Friday, 30 December 2016

Remembering Piers Sellers

The British-born astronaut Piers Sellers died on December 23rd 2016, only fourteen months after his diagnosis of pancreatic cancer. Piers was a hugely respected figure within the scientific and astronautical communities, a veteran of three shuttle missions who rose to the directorship of NASA's Earth Science Division at the Goddard Space Flight Center. Knowing full well the likely term of his diagnosis, Piers nonetheless preferred to spend the last year of his life working with friends and colleagues, and doing all that he could to spread the word about global climate change. Piers was a passionate and optimistic advocate of the scientific worldview, and despite all the setbacks he believed that human will and ingenuity would always win through in the end.

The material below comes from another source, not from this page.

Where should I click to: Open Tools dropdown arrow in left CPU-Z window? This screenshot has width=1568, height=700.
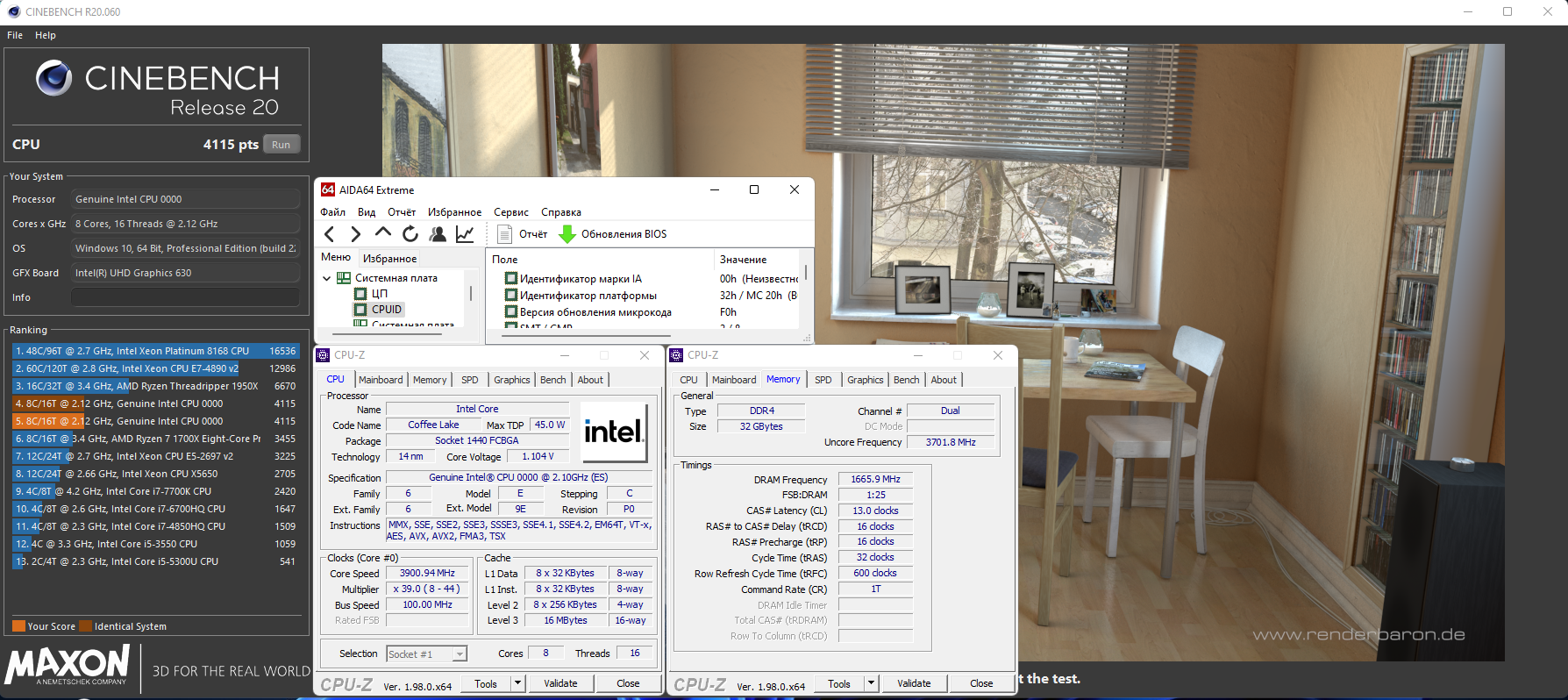[517, 683]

He was also an avid and informed reader of science fiction, which is how our two very different worlds intersected. A couple of years after I'd left ESA, but while I was still living in the Netherlands, I got a phone call out of the blue from a NASA employee, Tim Kauffman, who was visiting ESA while involved with the International Space Station. Tim was a reader of my books and we happily agreed to meet for a coffee the day after, when he had an afternoon free of meetings. As it happened, Piers joined us and the three of us spent an incredible couple of hours talking space, science and science fiction.

With Piers Sellers, Holland

Later my wife managed to get to the hotel where we'd arranged to meet up for coffee:

The conversation would have flowed, but my wife and I were booked to ride some horses that evening, so with much regret we had to leave. But that afternoon with Tim and Piers left an indelible impression, and we were to keep in touch with both of them.

Piers was exceptionally generous with his time and kindness. I'll mention two things in particular. During STS-121, the flight of Discovery in July 2006, Piers had taken a photograph of that rarest of things: a completely cloudless Wales. He promised to send me a copy of this unlikely image and it duly arrived, signed by Piers, and it's up on our living room wall as I write this.

Piers also carried a print of the first photograph above (the two of us sitting down) into space. He placed it on the frame of the observation cupola in the ISS, with the Earth beyond the glass, and took a photo of that. So I can truthfully say that there was a photo of me on the International Space Station.

Despite keeping in touch over the ensuing years, we only met twice. We came very close to each other on a third occasion - but only because Piers was four miles away, in the Space Shuttle Atlantis, while we watched from the viewing galleries. My wife sent him an email on the morning of the launch. Piers responded - he was actually in the shuttle, waiting to go.


The second and final occasion was a little over a year ago, just before Piers received his diagnosis. In October 2015 I attended the Capclave convention near Washington DC. It was too good an opportunity not to hook up with Piers again. The only snag was that Piers was leaving town shortly after we arrived, with the only available evening being the one where we arrived in DC. Tired after a transatlantic flight, and with just barely enough time to dump our bags at the hotel, we nonetheless made it to Piers' beautiful house for what turned out to be a delightful, stimulating evening of great food and conversation.

With Piers and friends. Paul and Tucker to the left of me, the wonderful Colleen Hartman to the right.
Piers' diagnosis came as a terrible shock to his friends. But I spoke to him last Christmas and his strength of spirit was incredible. I told him about my new telescope mount and throughout the year sent him the occasional image of whatever I'd managed to capture, on those rare instances when it wasn't clouded over.

Those of us who were fortunate enough to have met Piers Sellers will feel an awful void now that he's gone. But we'll be left with his immense optimism and the memory of a generous, genial man.


  1. Thank you so much, Al, for capturing the spirit of this amazing man. Piers glowed when he told the story of meeting you and your wife as we re-read some of your books. Although the void truly is awful, you have captured the beautiful essence of the man which made us all love him so. - Colleen

  2. Lovely memorial for your friend. Tragic loss.

  3. Writing an obituary must be one of the most difficult things to do for a friend or colleague, especially when their death is premature, or untimely. Sometimes the loss of those who we meet tangentially but become friends with is particularly hard, becauuse it always seems like an opportunity to get to know them better, and for longer is lost. As always, well written Alastair.